Five Questions with Josh Ginsberg

You’ve had the opportunity to work on and around campaigns in a number of capacities – including in presidential and gubernatorial races. What is your favorite and least favorite part of the campaign lifestyle? 

Hands down, the personal and professional relationships borne out of my campaign experiences are my favorites. When you are in the trenches with the same people day in and day out, the bonds you form through those shared experiences can and do last a lifetime.

The intellectual excitement of campaigns is a close second for me. There is always something happening - good or bad - and that intensity is thrilling. You have to be ready at every point for what might come next.

But with the good, there are the downsides. For example, it’s not always the healthiest lifestyle (the “Campaign 15”) and the lack of sleep, as any exhausted campaign staffer will tell you.

Today you’re the CEO and co-founder of Zignal Labs. How did your campaign and administration experience prepare you for this current role? 

My time in politics was definitely the inspiration for Zignal Labs. Many people reading this remember the campaign war rooms, where young staffers read news articles with the wall of TVs in front of them while doing Google news searches and emailing out articles approximately every six minutes. What Zignal Labs does is automate and enrich that process (think Brent Greenfield on the 2000 campaign on steroids…), which is especially important now that there are so many sources for conversations and distribution channels that directly impact a campaign, a brand, or a public figure.

Zignal Labs ingests and analyzes every mention from social media, traditional media, and television. We then visualize them for users in real time so they can make quick decisions and take action. Seeing those conversations unfold in a split-second gives a campaign manager, a company’s chief communications officer, or a public figure’s PR team the ability to make smart, data-driven decisions about stories as they are unfolding. Our goal is to make sure that our users can identify and handle potential crises before they get out of control - as well as take advantage of great opportunities that are just starting to percolate. My Bush campaign and administration experience taught me that there is tremendous value in this.

I was also very fortunate to have had some incredible mentors in the campaigns and administration. Seeing their leadership firsthand in very high-stakes situations taught me so much that I use every day as CEO. I am so grateful for that.

What is your fondest memory from your time working with President Bush?

I had many extraordinary experiences working for President Bush but there are two that really stand out.

The first was in 2001. The President had just been elected and I was working in the Office of Political Affairs. I was part of a group of staffers whose job it was to escort a Make-A-Wish Foundation family to the South Lawn to see the President take off in Marine One.

I vividly remember the looks on their faces as they walked through the White House, but the most memorable part was when President Bush came over to talk to the family and their child. I couldn’t hear what was said, but watching the compassion that the President showed and seeing how much it meant to the family was truly uplifting. That moment taught me about the power of the presidency in a totally different light.
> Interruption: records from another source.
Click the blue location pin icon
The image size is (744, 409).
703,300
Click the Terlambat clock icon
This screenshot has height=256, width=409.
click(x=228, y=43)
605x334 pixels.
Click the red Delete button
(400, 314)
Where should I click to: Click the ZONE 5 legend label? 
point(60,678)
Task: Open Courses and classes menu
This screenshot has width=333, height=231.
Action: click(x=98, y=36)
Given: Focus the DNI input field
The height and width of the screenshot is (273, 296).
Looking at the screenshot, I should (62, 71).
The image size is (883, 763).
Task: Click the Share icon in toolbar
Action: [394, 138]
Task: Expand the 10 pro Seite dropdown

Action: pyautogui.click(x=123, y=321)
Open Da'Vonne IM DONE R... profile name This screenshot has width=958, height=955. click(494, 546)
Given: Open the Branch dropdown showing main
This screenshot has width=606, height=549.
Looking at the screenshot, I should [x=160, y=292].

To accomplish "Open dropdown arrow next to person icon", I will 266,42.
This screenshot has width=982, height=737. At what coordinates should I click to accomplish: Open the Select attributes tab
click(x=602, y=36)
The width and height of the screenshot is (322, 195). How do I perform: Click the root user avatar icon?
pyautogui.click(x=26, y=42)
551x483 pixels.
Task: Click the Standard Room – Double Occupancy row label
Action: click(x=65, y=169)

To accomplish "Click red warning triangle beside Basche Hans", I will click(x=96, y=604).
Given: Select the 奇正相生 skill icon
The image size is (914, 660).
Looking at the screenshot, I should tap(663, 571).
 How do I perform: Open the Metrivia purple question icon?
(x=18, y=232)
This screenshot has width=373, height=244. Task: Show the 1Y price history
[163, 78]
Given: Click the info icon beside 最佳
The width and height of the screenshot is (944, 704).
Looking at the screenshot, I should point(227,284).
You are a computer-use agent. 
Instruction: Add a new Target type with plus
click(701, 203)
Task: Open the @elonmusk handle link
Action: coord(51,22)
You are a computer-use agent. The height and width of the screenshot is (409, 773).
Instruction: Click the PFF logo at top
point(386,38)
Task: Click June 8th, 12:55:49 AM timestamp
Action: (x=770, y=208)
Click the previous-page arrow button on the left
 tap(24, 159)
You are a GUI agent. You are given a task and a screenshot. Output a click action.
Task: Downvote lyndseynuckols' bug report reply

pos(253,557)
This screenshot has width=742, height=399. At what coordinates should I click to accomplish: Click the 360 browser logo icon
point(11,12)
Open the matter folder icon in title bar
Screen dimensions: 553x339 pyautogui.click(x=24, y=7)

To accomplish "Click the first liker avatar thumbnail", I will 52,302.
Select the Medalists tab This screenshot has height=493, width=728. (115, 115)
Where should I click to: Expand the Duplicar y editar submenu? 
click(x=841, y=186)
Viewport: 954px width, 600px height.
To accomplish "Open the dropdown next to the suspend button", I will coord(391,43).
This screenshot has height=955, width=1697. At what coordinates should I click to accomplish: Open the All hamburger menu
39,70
The second occurred in August of 1999. We were in Iowa for the straw poll – which, of course, he ended up winning – and I’d been up much of the night in an Ames hotel, listening to Lyle Lovett and getting the materials ready for the next day with a group of campaign staffers. I was just 17 years old and it was my first real political event. I remember watching the President speak and then work the crowd the next day. His ability to connect with voters and their palpable excitement was electrifying.

I look back on it to this day as the moment I got bit by the political bug. It kick-started my career in politics and led me to where I am now. On the personal front, I’m still in touch with those campaign friends and colleagues I was in that hotel room with nearly 18 years ago. I was lucky to have such a personal and professional formative experience so early.

As campaigns and businesses consider live video and emerging forms of social media, what should they keep in mind?

The distribution channels might change but one thing will always stay the same—the importance of being authentic. Voters and customers see right through it when you’re not. Whether you’re a candidate or a CEO, own who you are. If you embrace digital channels like Instagram, Snapchat, or Twitter, then fully engage. You can’t do it halfway and be successful. When people talk to you through those forums, engage and have a real conversation.

It is important to not look at these channels as siloed mediums, but as distribution channels, and how they interact with one another is paramount to how you calibrate your strategy. A winning strategy means using all these different digital tools so they work together harmoniously in service of the larger strategy. What you do on Twitter or Snapchat should still support, align with, or complement what you’re doing on Facebook or Instagram (as well as traditional media and TV).

Over the past several campaigns, we’ve seen candidates increasingly use social media channels to connect directly with voters. How do you expect to see this use of the platform grow or evolve in the years to come?

It is now fairly common for a candidate (or a president) to engage directly with voters through social media channels. It enables them to manage the story they want to tell more directly as opposed to through a third party.

Previously, the only way for a voter to directly engage with a candidate was at events like a town hall, in a ropeline, or at a retail campaign stop like a diner. Today voters can tweet at candidates and they respond and engage. It’s more like digital retail politics and it’s only going to become more pervasive as these social channels evolve and grow. Candidates no longer need to hold a press conference, give an interview, or issue a statement through a spokesperson. We see this more and more each election cycle and this type of engagement is only going to increase.